New IATF three-year internal audit cycle

DQS has stated in a Q & A document that this was implemented to allow more flexibility and time for "special audits" as required due to customer issues, past audit findings, etc. I have a question for which I've been searching for an answer for almost two years; is there any rule or requirement which states that an organization must have more than one internal auditor? Basis for rationale; you have, as you know, those auditors who don't WANT to be auditors and therefore do a less than thorough job. Then there are those who just want to get it over with so they can mark it off the list; same result. Then you have those who don't take the time to study the standards so they only ask the "do you know the quality policy" level questions. What would be wrong with having a specialist in auditing perform ALL the QMS audits? If that was this person's sole responsibility, they would possess more experience, knowledge, etc. and all the audits would be consistent. I find it an excellent idea, but I'm not sure how it would go over with certification body auditors. I can find no rule about the number of internal auditors required. Can anyone elaborate on why this is/isn't a viable option? Thanks.

 

There are no number requirements. Only some level of independence. If it will work for you, then I say go for it.

 

Yes. What Andy said. Objectivity and impartial. Kind of independent.

 

Thanks for your input, gentlemen. The problem is that all the auditors have full-time (with overtime) jobs. Audits somehow have to be magically worked into the 50+ hours a week they already work. They had certified training last year, and their absence from their jobs during that time caused big problems.

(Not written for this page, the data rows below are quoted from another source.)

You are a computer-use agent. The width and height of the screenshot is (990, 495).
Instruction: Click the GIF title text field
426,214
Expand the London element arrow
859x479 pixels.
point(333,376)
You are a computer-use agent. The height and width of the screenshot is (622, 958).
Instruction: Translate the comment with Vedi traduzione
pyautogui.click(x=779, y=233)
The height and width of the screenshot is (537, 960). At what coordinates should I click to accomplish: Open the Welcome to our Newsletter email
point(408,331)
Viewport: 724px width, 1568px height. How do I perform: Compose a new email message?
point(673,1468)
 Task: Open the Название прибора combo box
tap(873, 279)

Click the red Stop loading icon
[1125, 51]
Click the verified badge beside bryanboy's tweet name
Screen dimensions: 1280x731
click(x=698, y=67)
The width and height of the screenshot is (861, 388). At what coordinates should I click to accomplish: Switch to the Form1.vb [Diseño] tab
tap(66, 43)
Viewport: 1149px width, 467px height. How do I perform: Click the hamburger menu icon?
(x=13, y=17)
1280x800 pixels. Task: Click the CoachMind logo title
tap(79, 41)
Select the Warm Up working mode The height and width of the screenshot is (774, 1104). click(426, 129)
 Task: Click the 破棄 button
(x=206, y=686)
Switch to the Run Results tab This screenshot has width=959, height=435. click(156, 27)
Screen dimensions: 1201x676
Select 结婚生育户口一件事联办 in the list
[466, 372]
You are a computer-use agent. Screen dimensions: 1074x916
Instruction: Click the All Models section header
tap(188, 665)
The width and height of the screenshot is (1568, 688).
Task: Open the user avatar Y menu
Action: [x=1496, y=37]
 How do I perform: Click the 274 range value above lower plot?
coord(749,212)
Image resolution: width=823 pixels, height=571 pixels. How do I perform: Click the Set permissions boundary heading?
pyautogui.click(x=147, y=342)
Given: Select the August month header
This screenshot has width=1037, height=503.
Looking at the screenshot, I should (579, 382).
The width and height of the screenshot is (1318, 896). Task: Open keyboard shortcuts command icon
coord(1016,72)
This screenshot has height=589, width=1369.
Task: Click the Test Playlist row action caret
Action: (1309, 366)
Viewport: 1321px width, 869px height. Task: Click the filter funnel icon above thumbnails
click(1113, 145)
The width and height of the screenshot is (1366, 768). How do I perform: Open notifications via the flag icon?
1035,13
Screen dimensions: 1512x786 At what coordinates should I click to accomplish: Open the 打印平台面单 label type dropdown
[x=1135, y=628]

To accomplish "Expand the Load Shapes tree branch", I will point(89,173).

I begged for management members to join the audit pool, but all of them said no. What better way to show leadership commitment than to audit your own processes? Sigh.... Audits are weak, rushed, and resented. With the absence of a lead auditor, or better yet, an audit manager, there is no one who can take on the role of correcting the problems. I realize that whatever position that single auditor (if internal) might hold would have to be audited by someone else for whatever process he/she owns. That is well-known so I didn't bother mentioning it. DQS is our certification body. They released a paper with questions and answers due to overwhelming confusion about some of the clauses. The three-year audit plan in 9.2 was one of the questions. We have also considered hiring an outside body to do our internal audits. There are many cans of worms that would open, but as it is, we don't get any value from the ones we do in house. I only wanted opinions on the matter, as to whether there was a rule dictating the requirement of multiple auditors vs. one or two. Since neither of you found a requirement related to this, and neither did I, I will pitch my idea further. I would rather have meaningful audits from one or two people than have 30 people not even scratching the surface.